A night of reflection and awareness for sex trafficking was hosted by Project Cultivate in UTCC.
Project Cultivate hosted its third annual fundraiser, The Gallery, on Feb. 3. The event, titled Fearless, was an art showcase dedicated to raising awareness about sex trafficking and raising funds for Project Cultivate’s Professional Development Program (PDP). Artwork depicting stories of brokenness and freedom lined the walls of UTCC. Creative expression was also highlighted through music, dance and spoken word. Two female survivors of trafficking shared their testimonies, one through poetry and the other by opening up about her experience for the first time.
Senior marketing major Jordyn Ex, the president of Enactus, spoke about the purpose of Project Cultivate and of fundraising for this event.
“Enactus in general stands for building kingdom impact and doing it through the community,” Ex said. “We don’t stop [at awareness], we try to make an impact and we take action.”
One of these specific actions is the PDP, which is a group of students that travel down to safe houses in San Diego. They work with the women to help build their professional skills, such as how to interview, dress professionally, write at a collegiate level and more.
“[We teach them] those important things that we are blessed to learn at school, but they have been in safe houses and have not learned yet,” Ex said. “We go in and help them reintegrate back into society.”
One of the women that Project Cultivate worked with through PDP, Janai, shared her poetry at the event. She identified herself as a former victimized mute for 14 years. Her words elicited applause and multiple standing ovations from the audience. Many identified her words as the most powerful part of the whole event.
“Janai’s spoken word piece was universal,” junior chemistry major Aaron Ramsay said. “There was something in it that resonated with everyone, and that was so powerful.”
Variety For One (VFO) and Pacific Islander Organization (PIO) also performed at the event.
Sophomore journalism major Samantha Waipa serves as one of three lead choreographers for VFO. She shared some of the emotions that went into the VFO group performance to Beyoncé’s “Freedom.”
“VFO aimed to not only emphasize the reality of social injustice but also to focus on the strength and perseverance that is interlaced in each person’s testimony, accompanied by the power of unity that comes with education and awareness,” Waipa said. “It truly is an honor to not just be involved but also perform at this powerful event alongside such brave artists.”
As people slowly trickled into the room prior to the start of the event, the artwork on the walls was the immediate focal point.
Senior studio art major Dominique Nevarez was a contributing artist for Fearless.

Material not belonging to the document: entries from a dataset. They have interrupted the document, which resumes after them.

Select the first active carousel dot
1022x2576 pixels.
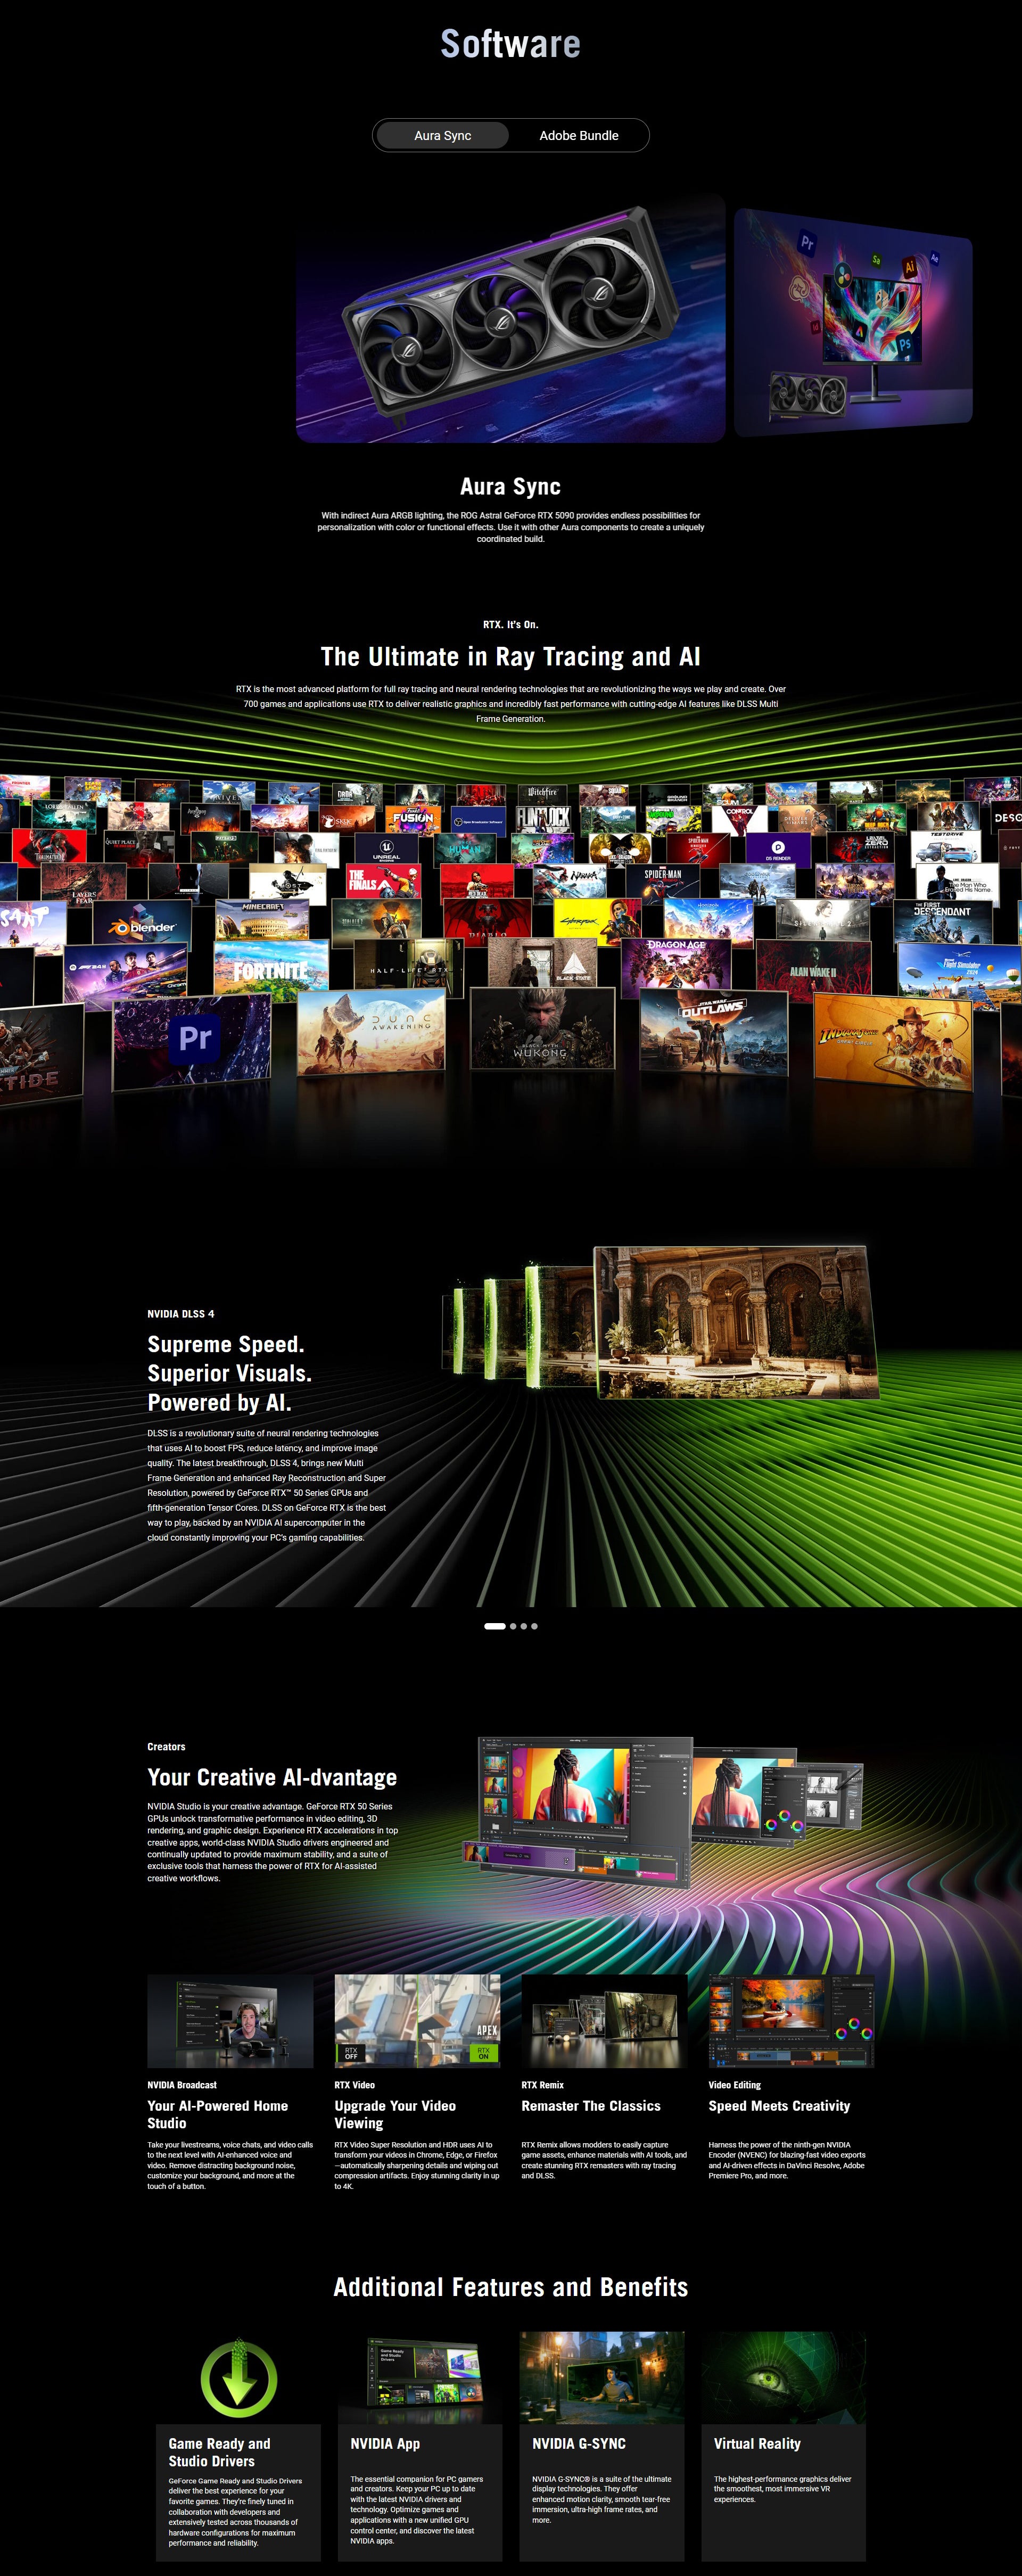[494, 1626]
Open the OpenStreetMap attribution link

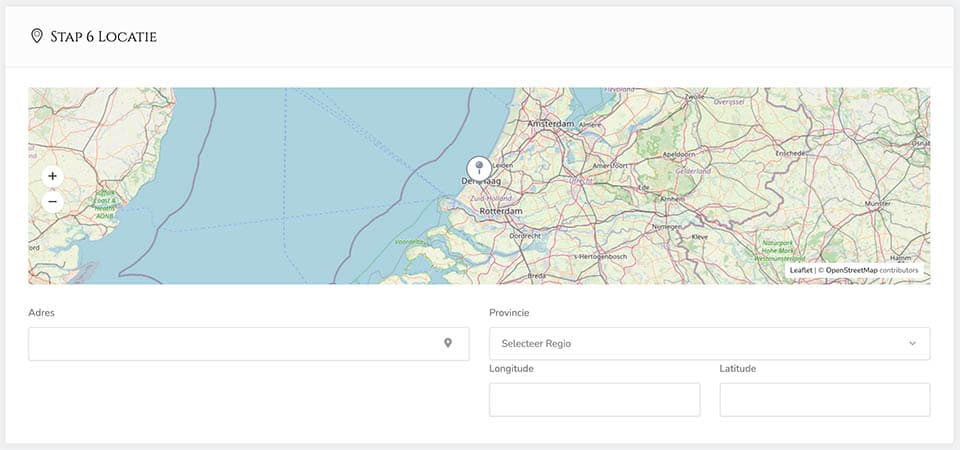851,270
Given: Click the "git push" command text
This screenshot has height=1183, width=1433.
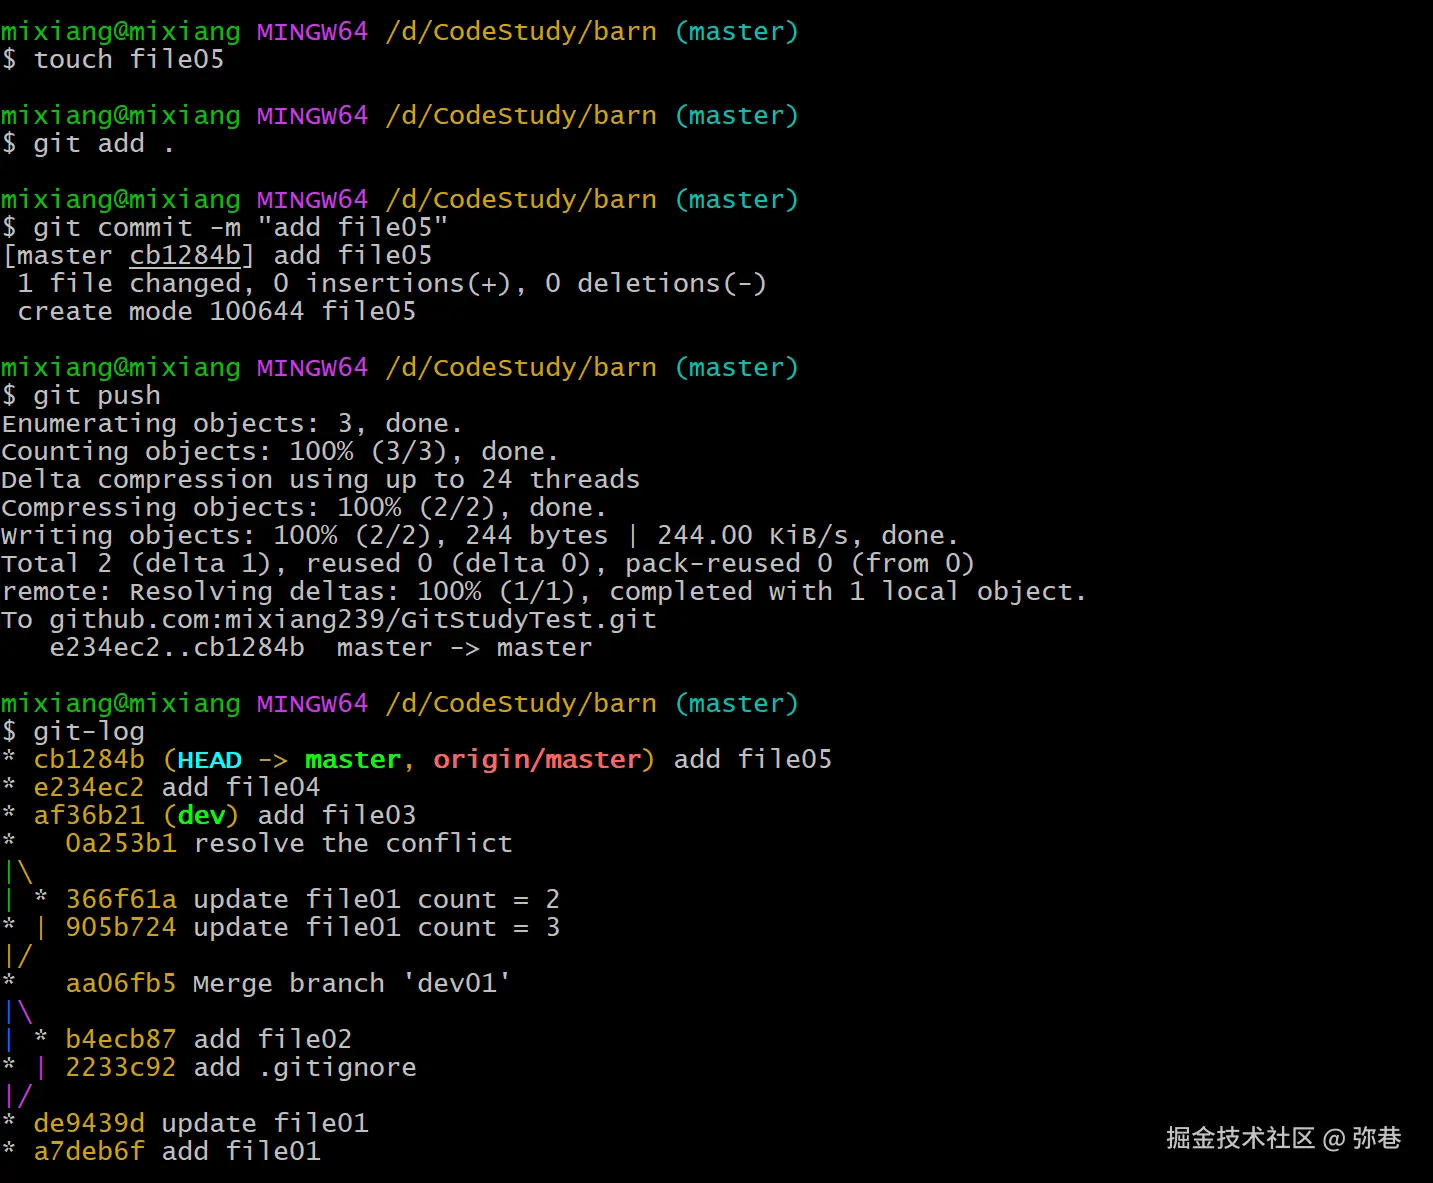Looking at the screenshot, I should click(97, 396).
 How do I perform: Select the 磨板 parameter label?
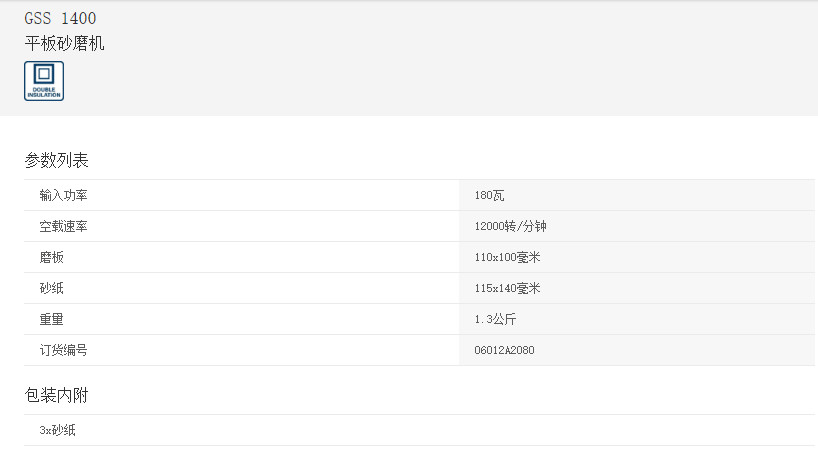(51, 258)
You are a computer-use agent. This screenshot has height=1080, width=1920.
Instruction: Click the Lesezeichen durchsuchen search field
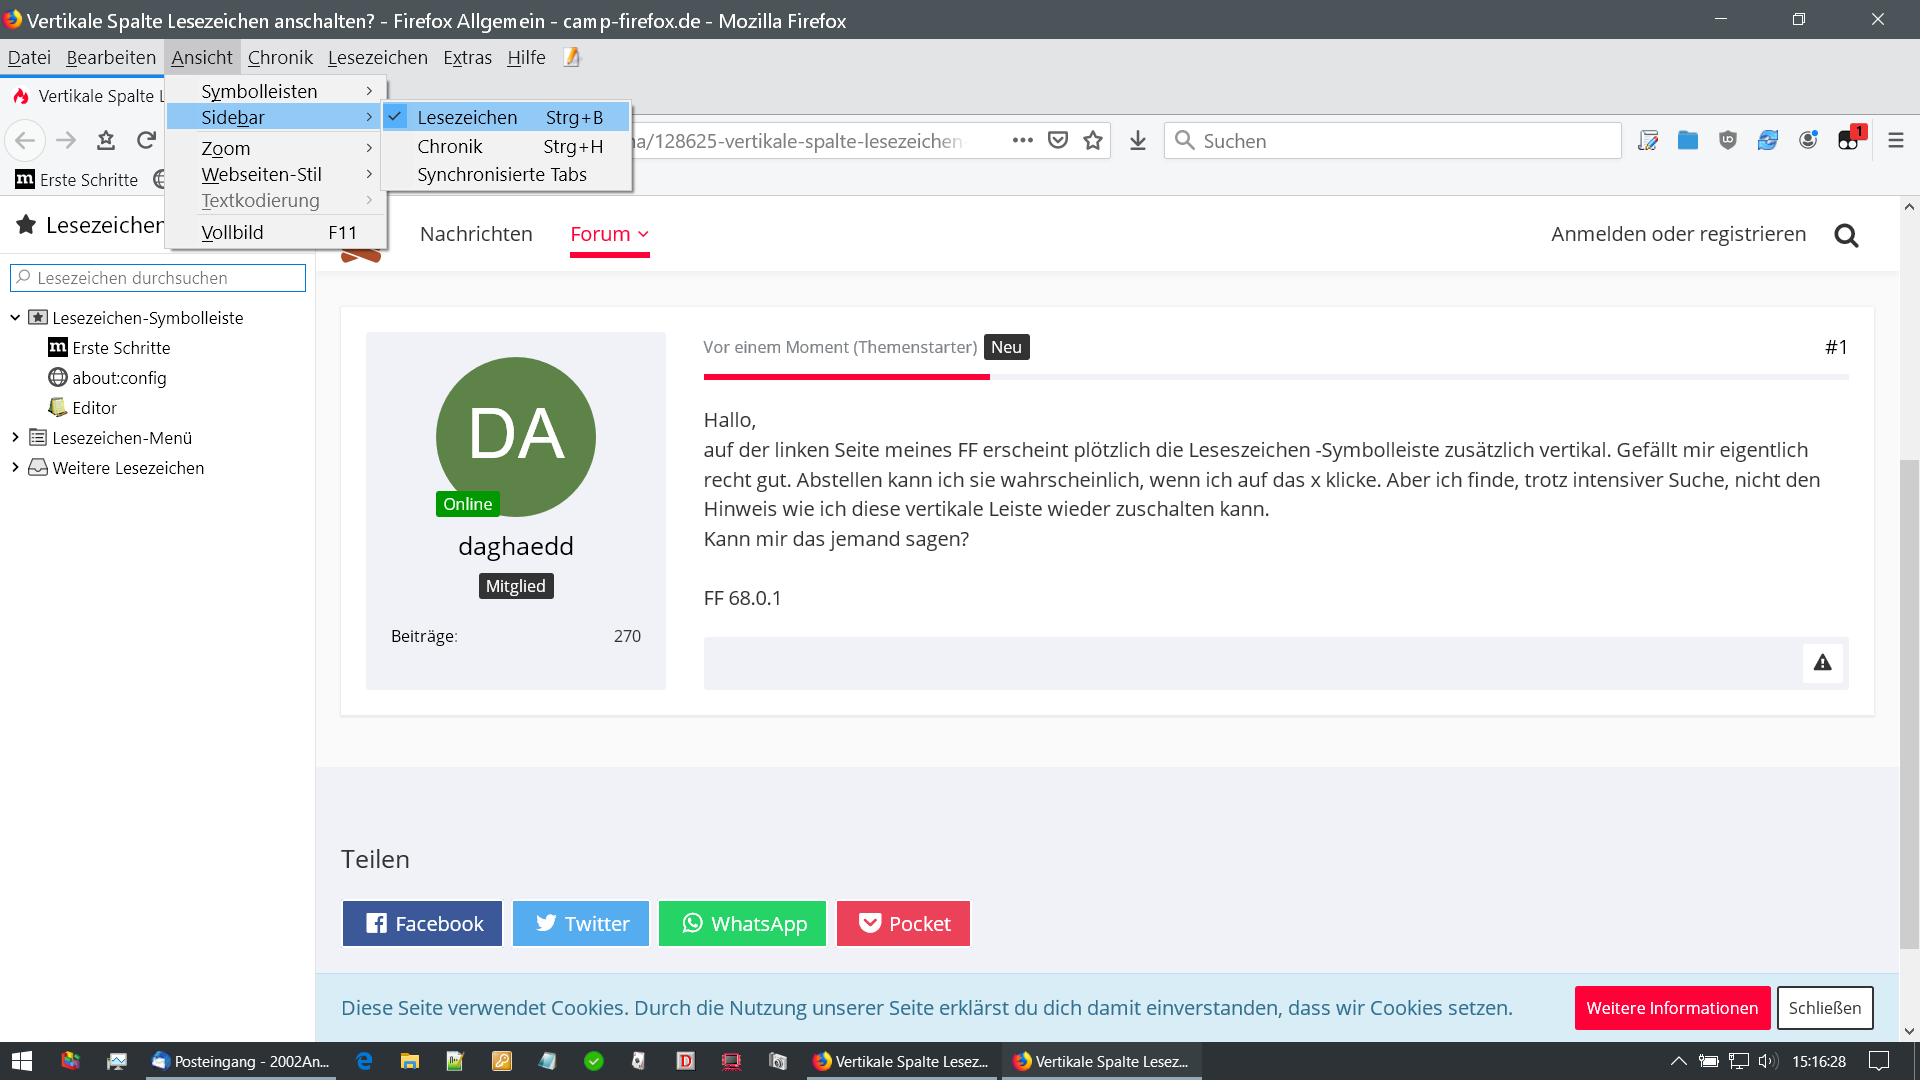tap(160, 278)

Her piece depicted a woman’s legs, covered at the top by graffiti.
“The way that graffiti writers objectify the city, men objectify women and they just kind of act, like first instinct, and permanently leave you damaged,” Nevarez said. “Spray paint is pretty permanent. It takes decades for that to come off. Men just kind of view women’s bodies as the city where they feel free to leave their own markings that will last a long time.”
It was a powerful night for all involved. From teary-eyed testimonies, to powerful dance pieces, each aspect of this event left a deep impact.
“The main element of tonight’s event that impacted me the most was the closing number from the Kaleo Band,” Waipa said. “It was a time where we reflected on all of the different stories displayed throughout the night in an environment of pure worship.”
Junior BFA in Visual Arts major Cassidy Lewis attended Saturday’s event as a first time supporter.
“It really brings light to things that are pushed under the rug a lot and not talked about, because it feels like kind of a dirty part of our society, but it is really important to think about,” Lewis said. “It helps you start to realize that it’s real people involved in this. It’s not as separate of an issue when you are hearing it from the mouths of people that were involved.”
Many shared that hearing such personal stories and seeing the vulnerable pieces of art around the room created a convicting atmosphere. But awareness also demands action.
“[This event] has really educated my role as a man in how either my lack of discipline, or whatever you want to say, can actually contribute to the issues that are happening,” Ramsay said. “So it really puts a face on the faceless…It is not just us we’re effecting when we are giving into these power structures, like porn. It’s actual women’s lives that are destroyed. We’re complicit if we participate, which is really convicting.”
As an artist, Lewis was inspired to engage the topic of sex trafficking in her future pieces.
Experiences of sexual harassment and sex trafficking are not stories that would need to be shared in an ideal world. Speaking up about this issue and giving a voice to things often hidden, being fearless as the name of the event encouraged, brings such necessary life back to brokenness.
“I create art as a way to cope with things, events and people,” Nevarez said. “This was constructive healing for me, because I am creating and it is helping me through a healing process. I felt alone about this topic, so it is nice to be in an art gallery where there are multiple pieces about this topic.”
California has one of the highest levels of sex trafficking rates in the nation. These women cannot be left alone.
“[Sex trafficking] happens every day, everywhere in California, even in the neighborhoods you would not think,” Ex said. “It happens everywhere, and we just need to be more aware of it.”